"""

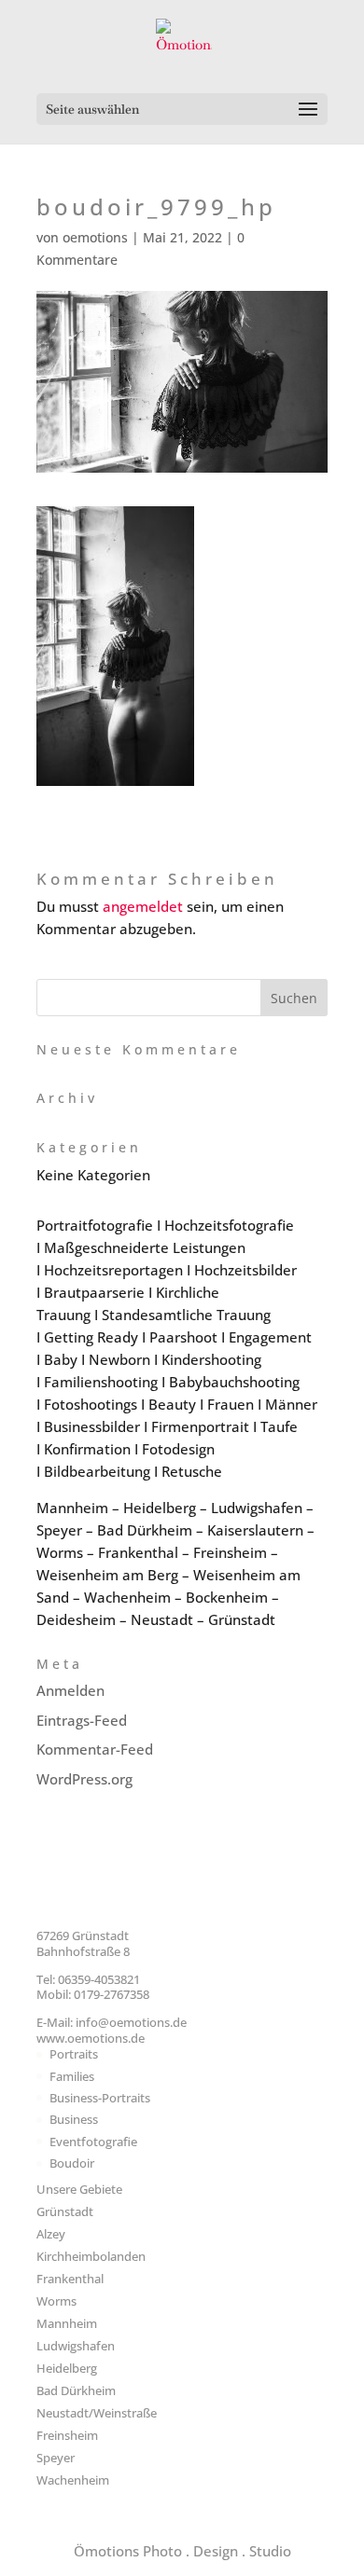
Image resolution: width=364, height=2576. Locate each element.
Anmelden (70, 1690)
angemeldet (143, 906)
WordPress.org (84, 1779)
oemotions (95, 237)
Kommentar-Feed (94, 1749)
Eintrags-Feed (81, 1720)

"""
"""

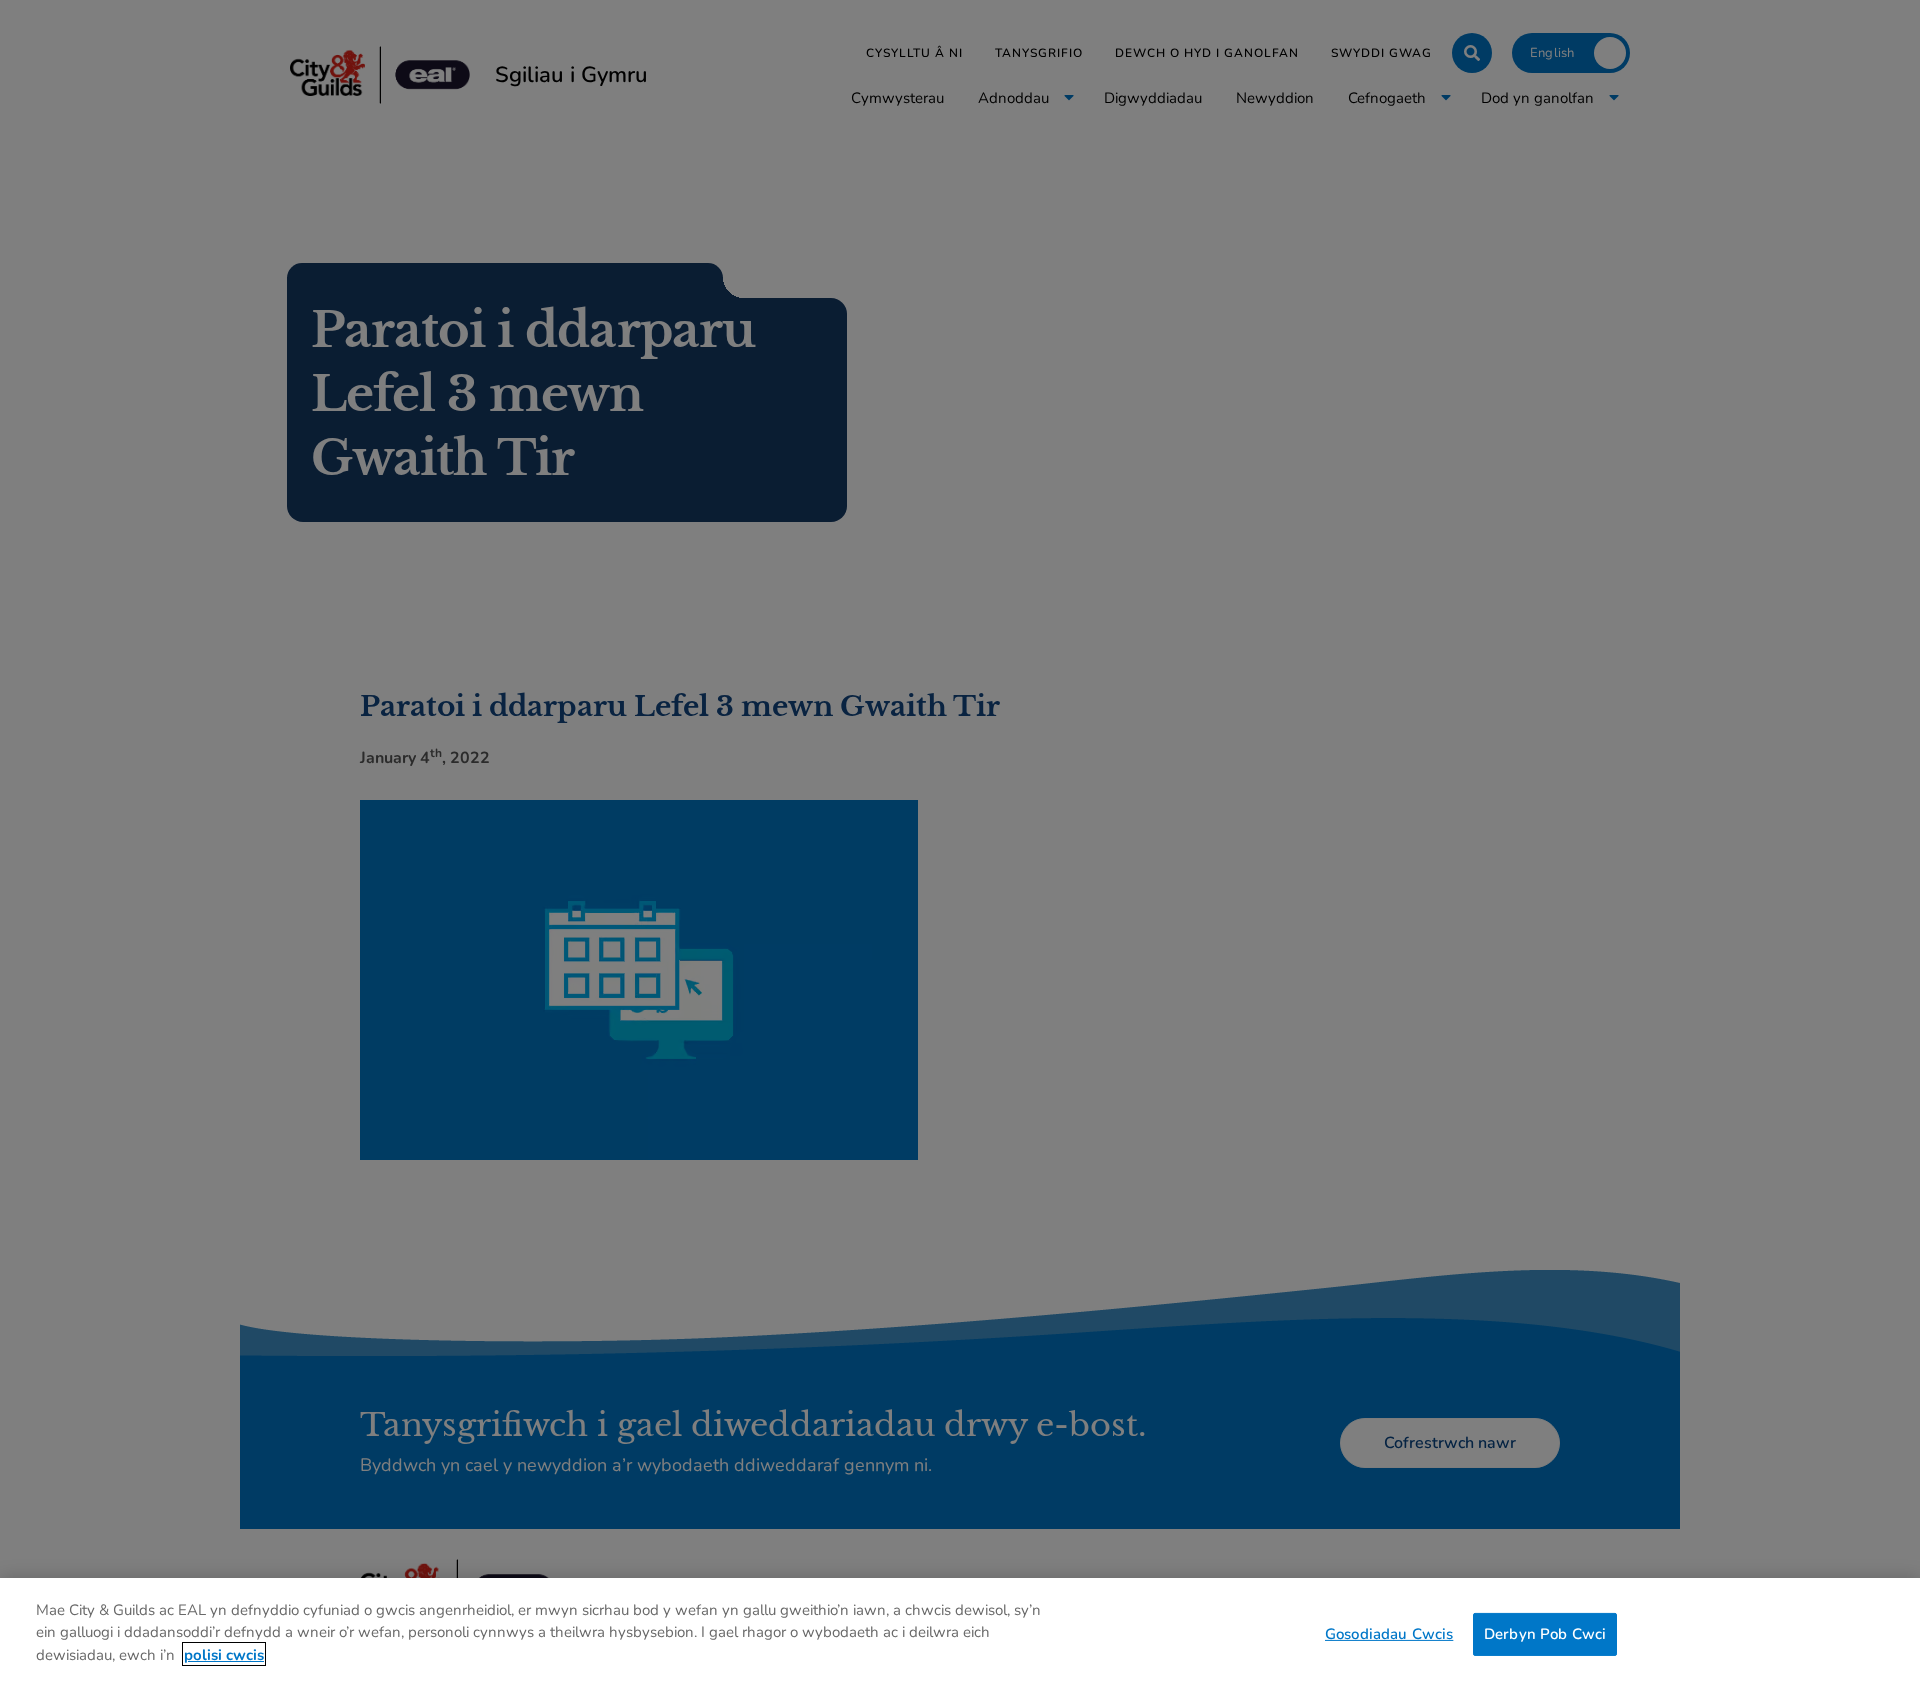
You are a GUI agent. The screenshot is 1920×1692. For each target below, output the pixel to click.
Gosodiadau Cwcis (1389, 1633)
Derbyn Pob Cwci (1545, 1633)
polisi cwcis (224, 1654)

"""

Only a number is wanted: how many lines above include "each"?

- **Task output**
2